ML + data structures

Idea: The advent of deep reinforcement learning - with strong results in Atari, Go, and other Games - may enable us to reimagine how we build systems. Instead of carefully constructing policies, systems programmers can focus on creating small, but correct, submodules and training agents to combine these submodules into higher program behavior. These systems outperform the classical programs based on fixed policies by continuously adapting to access patterns in real time.

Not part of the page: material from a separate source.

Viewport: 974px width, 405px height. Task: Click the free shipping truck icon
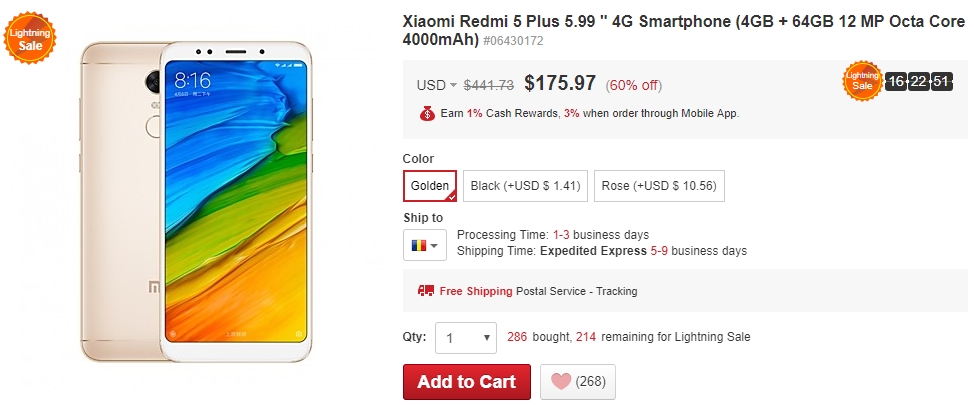(x=426, y=291)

To prove out this idea, we trained a deep q-learning model to construct skip list internal structures to minimize key lookup time. The code is available here: RLSL: Reinforcement Learning for Skip Lists. Our agent performs well in the presence of uniform as well as non-uniform access.

Skip lists

First detailed by William Pugh in 1989, a skip list is a probabilistic data structure alternative to balanced trees that provides for fast lookups for key ranges. It is a collection of sorted linked lists: a base list and a hierarchy of descending linked lists. Pugh showed that given a uniform key access pattern, the expected lookup time for a element is logarithmic in the length of the skip list when node height is randomly chosen. The probabilistic nature of the skip list creates a tolerance to a broad collection of optimal solutions for internal structure making it a natural data structure for learning problems. The mechanism of key storage and lookup is simple - it can be implemented correctly in a few lines of code. We devised a clean interface between policy and implementation by decoupling the policy from the mechanism of setting heights.

The Agent

Our agent trains on state frames that include current skip list internal structure, access patterns heatmaps, access distributions, and key lookup distribution. Our model uses 2d convolutions to process the internal structure and access pattern heatmaps, 1d convolutions to process the access and key lookup distributions, and fully connected layers to resolve the final output. The reward signal is the reciprocal of the log of the average length of lookup path. On each turn, the agent is given the ability to choose one of six actions: set height to  0, 1, 2, or 3, move left or move right. We trained a deep q-learning network with experience replay based on the implementation from the pytorch tutorial.  In order for our network to train, we introduced batch normalization and a learning rate schedule. We used the same network and training system on both uniform and peak distributions.

Results

When play begins, the agent is given a skip list with an empty internal structure - every lookup must begin at the beginning of the list and traverse sequentially to find the corresponding entry. The agent successfully learns to construct skip list structure, setting the internal heights of the elements, to rapidly drive up reward i.e. minimize lookup path length. We trained the agent for ~100 games, each game running for 2000 turns.  Performance is generally poor for the first 30 (60,000 turns) games before play improves. While the agent  does learn to play well in the presence of peaked rather than uniform data access, further training and tuning would improve peaked play.

Future

In this piece, we showed the ability of current day reinforcement learning algorithms to perform well in historical systems tasks such as data structure construction. This current implementation is slow - it is nowhere near the performance needed for production workloads. However, the principles embodied here could be applied more broadly. Databases could be constructed where the internal structure automatically adapts to user access pattern, enabling performant keyless databases. Garbage  collection could be based on program performance and automatically tuned. Systems may self assemble e.g. automatically determine the number of caching layers and the type of backing storage. Overall, the nature of the work in systems programming will change - to remain on the cutting edge, the systems programmer will need to incorporate agents to learn policies from experience rather than construct solely closed solutions.